Agadez
"Le minaret ne pointe pas vers le ciel. Il mesure jusqu'à quel point nous sommes loin de tout le reste."
Je suis arrivé à Agadez depuis le sud dans un taxi-brousse partagé qui fonctionnait depuis six heures à l’optimisme et à des amortisseurs en fin de vie. L’harmattan soufflait — ce vent du nord qui porte le désert sur son dos — et tout en périphérie de la ville était recouvert d’une fine poudre rougeâtre. Le minaret de la Grande Mosquée est apparu avant le reste de la ville, une tour de pisé qui s’effile en s’élevant à 27 mètres au-dessus du paysage plat des toits, des poutres en bois sortant comme des épingles d’une pelote. Il avait l’air ancien, et aussi tout à fait naturel, comme s’il avait toujours été là, comme si la terre l’avait simplement poussé vers le haut.
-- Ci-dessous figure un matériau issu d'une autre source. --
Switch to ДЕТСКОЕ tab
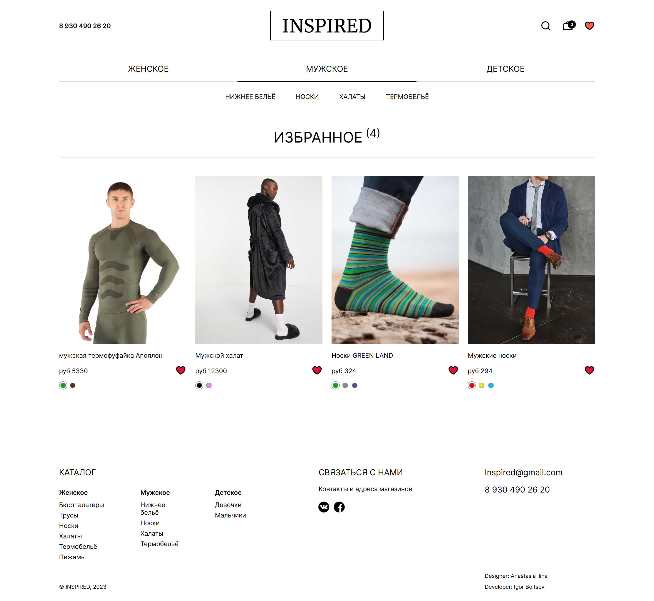 (x=505, y=69)
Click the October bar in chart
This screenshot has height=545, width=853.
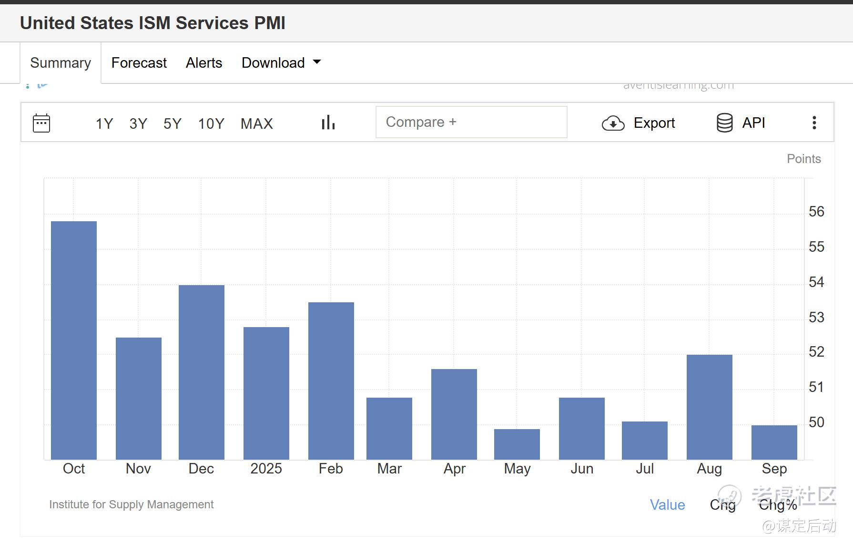[74, 340]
Agadez est un carrefour depuis mille ans. Les commerçants touaregs, haoussa et arabes qui acheminaient sel, or, cuir et esclaves sur les routes transsahariennes passaient tous par ici, et la ville qui s’est formée autour de ce trafic est encore organisée selon les mêmes lignes — ruelles étroites entre des maisons en pisé, le marché débordant du quartier central dans les rues environnantes, l’odeur de viande fumée et de cuir tanné se mêlant à la poussière. Les orfèvres occupent encore le même quartier où ils travaillent depuis des siècles, façonnant les croix touareg caractéristiques qui portent chacune le nom de leur ville d’origine. J’ai acheté une croix d’Agadez à un homme dont les mains se déplaçaient avec la certitude de quelqu’un qui fait la même forme depuis l’enfance. Il l’a enveloppée dans du papier journal sans cérémonie. C’était une de ces transactions qui ressemble à une continuité historique plutôt qu’à un achat de souvenir.
Le thé n’est pas une boisson à Agadez ; c’est une structure. Trois verres, versés de haut, chacun progressivement plus sucré — le premier amer « comme la vie », le deuxième sucré « comme l’amour », le troisième sucré et frais « comme la mort ». Je me suis assis sur un tapis dans la cour d’un orfèvre et j’ai bu les trois sans comprendre absolument rien de ce qui se disait autour de moi, et cela n’avait aucune importance. Le rituel lui-même était une communication suffisante. Le temps se déplaçait différemment ici, ou plutôt révélait sa nature réelle — quelque chose d’épais et de négociable, pas la chose mince et anxieuse qu’il devient dans les villes organisées autour de l’efficacité.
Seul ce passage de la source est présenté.